2. Building Inspection (891-1800):
- Footing Inspection (100): Required when separate concrete footings are being poured. The inspection should be made after the trenches have been dug and reinforcing steel is in place, and prior to actually pouring the concrete.
- Slab Inspections (105): Required when a concrete slab or a monolithic slab/footing is to be poured. The inspection should be made after all formwork, termite treatment, vapor barriers, reinforcing steel and applicable rough plumbing inspections have been completed, but prior to pouring the concrete slab.
- Exterior Sheathing Inspections (106): To be made during or after the roof and wall sheathing is applied, and before covering with felt or siding.
- Framing Inspection (107): To be made after all the construction is dried in and after all applicable rough electrical, plumbing, mechanical and gas inspections have been made. There should be no insulation installed prior to the framing inspection.
- Insulation Inspection (109): To be made once the required insulation is installed. Blown in attic insulation will be inspected during the final inspection.
- Final Inspection (900): To be made after all work is complete. Electrical, plumbing, roofing, driveway, mechanical and gas inspections may be made prior to the final building inspection.
3. Roofing Inspection (891-1800):
New, Additions, and Reroofs for Townhouse or Duplex (917): The inspection is to be done, if possible, during the installation of the roofing, but in any case, prior to the final building inspection.
ReRoof for Single Family - Detached only: A Nailing Inspection (115) is required, the spacing pattern should be 6" on center with 8-penny ring shank nails. The Secondary Barrier Inspection (116) is required, using an approved Type 226, type 1 or 2 felt, synthetic underlayment or for flat roofs, base sheet.
NOTE: The Nailing and Secondary Barrier Inspections MUST be inspected and approved prior to the installation of any Final roof covering (917). Once these have been approved the final covering may be installed and a final roof inspection scheduled.
4. Electrical Inspection (891-1800):
- Temporary Pole (500): If electrical power from the house cannot be used and temporary construction power is required, the temporary service pole must be inspected prior to the service being connected.
- Rough-In Inspection (200): To be made after all electrical boxes and rough wiring is installed.

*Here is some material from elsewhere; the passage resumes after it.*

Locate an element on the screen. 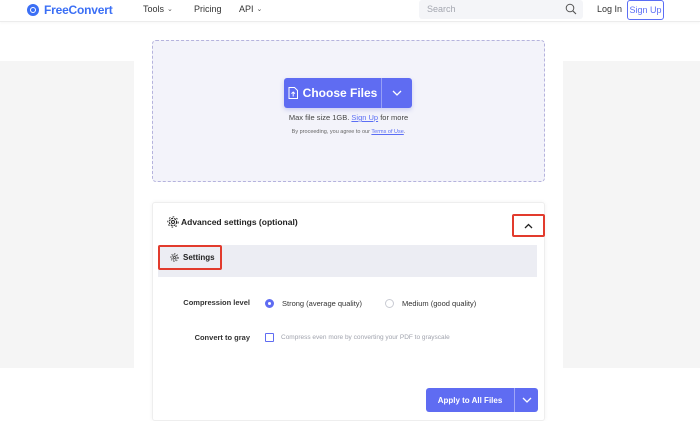 This screenshot has height=421, width=700. tab-settings: Settings is located at coordinates (190, 258).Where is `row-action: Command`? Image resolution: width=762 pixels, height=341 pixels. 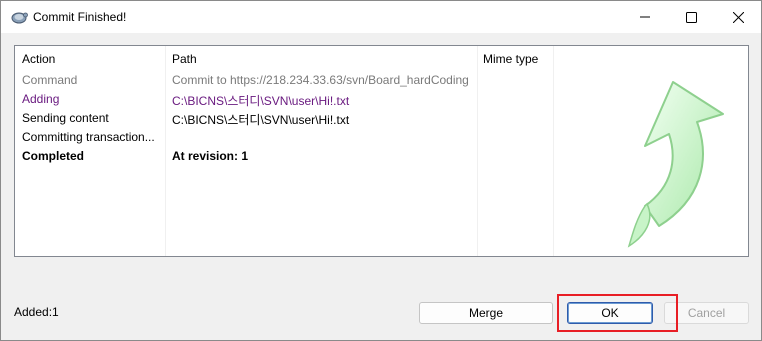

- Electrical Release (501): All breakers, circuits and receptacles have been installed and completed. Address must be on building.
- Final Inspection (901): To be made once power is connected to residence and all electrical work has been completed and all electrical trim is installed.
5. Plumbing Inspection (891-1800):
- Rough-in Slab Inspection (401): To be made after all underground piping is in place and pressure test is applied, prior to covering of piping under slabs.
- Tub Set Inspection (403): To be made after all rough piping is installed, including tubs, and the system is filled with water or pressure test is applied.
- Sewer Inspection (400): If a new sewer connection is made, piping must be inspected prior to covering.
- Final Inspection (905): To be made after all plumbing work has been completed and all fixtures installed.
6. Mechanical Inspection (891-1800):
- Rough-in Inspection (301): To be made after all rough ductwork is installed and after any required condensate lines and exhaust vents are installed.
- Final Inspection (903): To be made after all connections and appliance are installed and complete.
7. Gas Inspection (891-7040):
- Rough-in Piping Inspection (300): To be made after all piping is in place and pressure test is applied.
- Gas Meter Set (502): To be requested with the Final Inspection. 24 hr notice for residential
- Final Inspection (902): To be made after all connections and appliance are installed and meter has been set.
8. Certificate of Occupancy (C.O.) (891-7125):
After all inspections are finished a C.O. will be issued. A new house or addition cannot be occupied and permanent power cannot be provided without a C.O. This is the final step.